TAREFA A:
Relacione todos os percentuais mencionados no texto sobre a Operação Contenção.
TAREFA B:
Dê continuidade ao texto sobre a Operação Contenção a partir do ponto em que ele termina.

═══ TEXTO FORNECIDO

Segundo o Instituto Datafolha, 57% dos moradores da capital e região metropolitana do Rio se posicionaram a favor da operação. Já os dados do instituto AtlasIntel demonstraram um índice de aprovação ainda maior, com 62,2% de respostas favoráveis na cidade e 55,2% no Brasil. Ainda segundo o mesmo instituto, a aprovação supera os 80% quando consideradas apenas as respostas de moradores de favelas da cidade e do país. 

Apesar de ser tratada por muitas pessoas e pelo governo Cláudio Castro (PL) como um marco histórico no combate ao crime organizado, a Operação Contenção também trouxe à tona questionamentos sobre o uso da força policial, a eficácia das políticas de segurança pública – sobretudo no tocante à chamada “guerra às drogas” – e a garantia dos direitos humanos para a população negra e periférica. 

Em suas redes sociais, a vereadora Thaís Ferreira (PSOL-RJ) levantou uma discussão sobre os possíveis motivos que podem justificar o apoio popular à megaoperação. Segundo ela, os números refletem a ausência de políticas públicas para as comunidades periféricas e não significam que as pessoas apoiem a morte e a violência. “Quando o Estado abandona por décadas, o caveirão e o fuzil viram o único sinal de presença. Mas operação não é presença, é um sintoma. Não garante paz, não gera renda, não protege criança, faz muito barulho, derrama sangue e no dia seguinte o crime continua o mesmo.”

A vereadora também faz um alerta para o perigo da distorção dos dados, o que segundo ela, pode servir para legitimar a violência e instalar o caos e a barbárie nas comunidades, ao invés de garantir a justiça e o direito à vida. Ela argumenta ainda que desmontar o crime só é possível com inteligência, ética e investigação limpa, cortando dinheiro na fonte. “O que a favela quer não é mais tiroteio, é ser prioridade do poder público. Quer uma polícia que proteja sem ‘esculacho’, um governo que preserva, que recupera, que cuida, escola aberta, casa sem buraco de bala, posto funcionando e justiça que também funcione”, completa.

Isabelle Braga, ativista negra e graduanda em História pela Universidade Federal Fluminense (UFF), também atribui os resultados das pesquisas à inércia do Estado e ao desgaste da população em relação às problemáticas da segurança pública. Ela tensiona ainda as motivações por trás de operações que prometem uma solução rápida para lidar com a criminalidade. “O Estado cria o problema, cria essas falsas guerras de drogas para continuar exterminando gente preta, pobre, favelada, periférica, não garantindo o básico”, critica.

══════
═══ LISTAGEM APRESENTADA

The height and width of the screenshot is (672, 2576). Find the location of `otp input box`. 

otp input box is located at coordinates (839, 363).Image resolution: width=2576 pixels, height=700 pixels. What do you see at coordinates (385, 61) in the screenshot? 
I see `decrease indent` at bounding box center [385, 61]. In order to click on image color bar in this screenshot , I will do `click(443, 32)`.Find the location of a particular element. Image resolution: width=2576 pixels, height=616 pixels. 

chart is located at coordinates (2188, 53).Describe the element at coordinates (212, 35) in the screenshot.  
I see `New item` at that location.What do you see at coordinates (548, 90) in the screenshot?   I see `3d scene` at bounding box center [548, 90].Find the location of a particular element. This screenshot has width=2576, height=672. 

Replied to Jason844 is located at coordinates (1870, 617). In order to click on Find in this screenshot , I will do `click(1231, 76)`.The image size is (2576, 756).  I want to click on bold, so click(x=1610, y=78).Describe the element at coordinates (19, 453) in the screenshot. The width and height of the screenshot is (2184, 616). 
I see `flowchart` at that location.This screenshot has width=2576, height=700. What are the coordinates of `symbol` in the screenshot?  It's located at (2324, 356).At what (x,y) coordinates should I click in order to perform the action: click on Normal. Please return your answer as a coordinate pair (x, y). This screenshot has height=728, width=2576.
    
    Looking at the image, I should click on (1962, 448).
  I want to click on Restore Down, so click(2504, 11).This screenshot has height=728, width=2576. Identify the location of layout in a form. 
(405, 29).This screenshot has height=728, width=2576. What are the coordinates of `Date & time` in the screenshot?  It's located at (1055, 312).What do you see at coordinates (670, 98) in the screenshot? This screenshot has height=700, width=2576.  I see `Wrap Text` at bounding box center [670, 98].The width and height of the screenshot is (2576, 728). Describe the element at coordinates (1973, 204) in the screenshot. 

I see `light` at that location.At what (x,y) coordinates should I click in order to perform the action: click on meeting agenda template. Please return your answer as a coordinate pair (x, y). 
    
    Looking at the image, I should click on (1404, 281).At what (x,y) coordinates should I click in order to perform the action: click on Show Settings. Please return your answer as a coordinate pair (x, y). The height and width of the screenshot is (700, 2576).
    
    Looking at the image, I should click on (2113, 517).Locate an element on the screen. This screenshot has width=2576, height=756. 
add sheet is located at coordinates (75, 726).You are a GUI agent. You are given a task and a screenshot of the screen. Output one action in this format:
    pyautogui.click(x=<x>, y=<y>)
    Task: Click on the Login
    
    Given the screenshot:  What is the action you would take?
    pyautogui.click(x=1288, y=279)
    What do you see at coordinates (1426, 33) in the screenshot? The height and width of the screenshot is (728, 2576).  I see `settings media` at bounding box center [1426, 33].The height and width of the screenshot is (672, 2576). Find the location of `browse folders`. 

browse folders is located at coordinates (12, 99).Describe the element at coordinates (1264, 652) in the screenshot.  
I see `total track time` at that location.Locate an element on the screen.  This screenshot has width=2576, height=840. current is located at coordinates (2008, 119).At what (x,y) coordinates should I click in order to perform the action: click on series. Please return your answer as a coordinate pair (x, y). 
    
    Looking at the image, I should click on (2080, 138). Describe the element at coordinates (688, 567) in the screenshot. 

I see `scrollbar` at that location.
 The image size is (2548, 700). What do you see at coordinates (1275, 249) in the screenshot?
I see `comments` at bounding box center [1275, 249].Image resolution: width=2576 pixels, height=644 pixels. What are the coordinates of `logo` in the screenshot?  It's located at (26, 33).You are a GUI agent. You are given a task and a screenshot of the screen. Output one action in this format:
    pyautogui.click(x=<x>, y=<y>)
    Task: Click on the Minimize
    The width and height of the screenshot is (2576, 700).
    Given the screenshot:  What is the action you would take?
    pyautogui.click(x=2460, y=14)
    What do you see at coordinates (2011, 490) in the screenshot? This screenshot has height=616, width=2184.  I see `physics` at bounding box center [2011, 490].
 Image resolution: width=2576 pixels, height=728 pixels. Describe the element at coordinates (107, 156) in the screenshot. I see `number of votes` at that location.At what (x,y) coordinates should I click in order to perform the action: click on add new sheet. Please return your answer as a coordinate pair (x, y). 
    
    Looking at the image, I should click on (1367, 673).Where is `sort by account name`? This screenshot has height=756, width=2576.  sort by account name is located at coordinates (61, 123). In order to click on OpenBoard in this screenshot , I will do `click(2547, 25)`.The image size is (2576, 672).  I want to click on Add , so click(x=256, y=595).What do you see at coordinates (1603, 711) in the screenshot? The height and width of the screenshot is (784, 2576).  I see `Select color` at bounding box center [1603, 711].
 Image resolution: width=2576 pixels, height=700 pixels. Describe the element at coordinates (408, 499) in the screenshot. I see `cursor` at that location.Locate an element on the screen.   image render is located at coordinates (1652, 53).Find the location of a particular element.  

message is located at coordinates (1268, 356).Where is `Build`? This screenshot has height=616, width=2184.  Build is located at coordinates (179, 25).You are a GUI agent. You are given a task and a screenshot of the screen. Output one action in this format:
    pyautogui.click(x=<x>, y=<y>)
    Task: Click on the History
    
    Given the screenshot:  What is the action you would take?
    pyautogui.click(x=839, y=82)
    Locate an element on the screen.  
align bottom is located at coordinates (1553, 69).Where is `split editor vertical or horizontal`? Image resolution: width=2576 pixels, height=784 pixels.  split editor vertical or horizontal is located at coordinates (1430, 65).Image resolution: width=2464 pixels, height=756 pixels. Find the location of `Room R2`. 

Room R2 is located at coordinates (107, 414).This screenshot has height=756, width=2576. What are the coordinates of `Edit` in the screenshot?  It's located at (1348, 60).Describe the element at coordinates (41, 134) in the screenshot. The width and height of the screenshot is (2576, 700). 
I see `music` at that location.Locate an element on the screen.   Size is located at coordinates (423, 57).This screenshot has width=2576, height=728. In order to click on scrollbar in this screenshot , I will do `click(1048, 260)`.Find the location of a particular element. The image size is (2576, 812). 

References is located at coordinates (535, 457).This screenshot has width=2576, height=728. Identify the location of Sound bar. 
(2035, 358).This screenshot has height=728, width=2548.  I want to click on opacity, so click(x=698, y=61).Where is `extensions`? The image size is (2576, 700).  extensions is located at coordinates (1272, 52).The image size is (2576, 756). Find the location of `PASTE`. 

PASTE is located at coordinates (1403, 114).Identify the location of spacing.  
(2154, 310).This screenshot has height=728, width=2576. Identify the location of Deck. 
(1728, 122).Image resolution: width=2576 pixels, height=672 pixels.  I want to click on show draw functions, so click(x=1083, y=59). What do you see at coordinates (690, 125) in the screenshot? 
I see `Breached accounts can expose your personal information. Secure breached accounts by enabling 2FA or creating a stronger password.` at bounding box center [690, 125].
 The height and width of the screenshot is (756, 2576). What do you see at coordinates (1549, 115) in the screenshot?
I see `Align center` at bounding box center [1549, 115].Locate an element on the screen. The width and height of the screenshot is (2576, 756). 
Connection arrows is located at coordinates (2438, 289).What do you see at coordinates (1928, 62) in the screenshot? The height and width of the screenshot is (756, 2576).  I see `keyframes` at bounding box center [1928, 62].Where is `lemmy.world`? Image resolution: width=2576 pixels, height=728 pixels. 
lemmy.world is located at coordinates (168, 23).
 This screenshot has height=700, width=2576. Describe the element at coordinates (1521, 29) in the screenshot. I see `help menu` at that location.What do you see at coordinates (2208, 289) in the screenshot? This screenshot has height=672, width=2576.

══════

RESPOSTA A:
57%; 62,2%; 55,2%; 80%

RESPOSTA B:
A mesma pesquisa do instituto AtlasIntel que aponta o apoio popular à ação do governo, também revela a insatisfação em relação ao desempenho de Cláudio Castro na área da Segurança Pública: dentre as pessoas do Rio de Janeiro que foram consultadas, 45% avaliam como ruim ou péssimo. “É o projeto deles [políticos] mesmo, de fingir que está acabando com o problema, porque isso dá voto. Essa operação não foi do nada, ela foi muito bem planejada e organizada, almejando as eleições do ano que vem”, avalia Isabelle, que também atua como articuladora política junto à Rede de Sementes do Instituto Marielle Franco e ao movimento Mulheres Negras Decidem.

As falas de Thais e Isabelle convergem para um ponto importante: a suposta aprovação popular não necessariamente reflete um sentimento de satisfação em relação à política de segurança pública baseada no conflito armado e letalidade. Cenário reforçado pelo levantamento do Genial/Quaest, que revelou que 52% das pessoas entrevistadas se sentem menos seguros após a realização da Operação Contenção.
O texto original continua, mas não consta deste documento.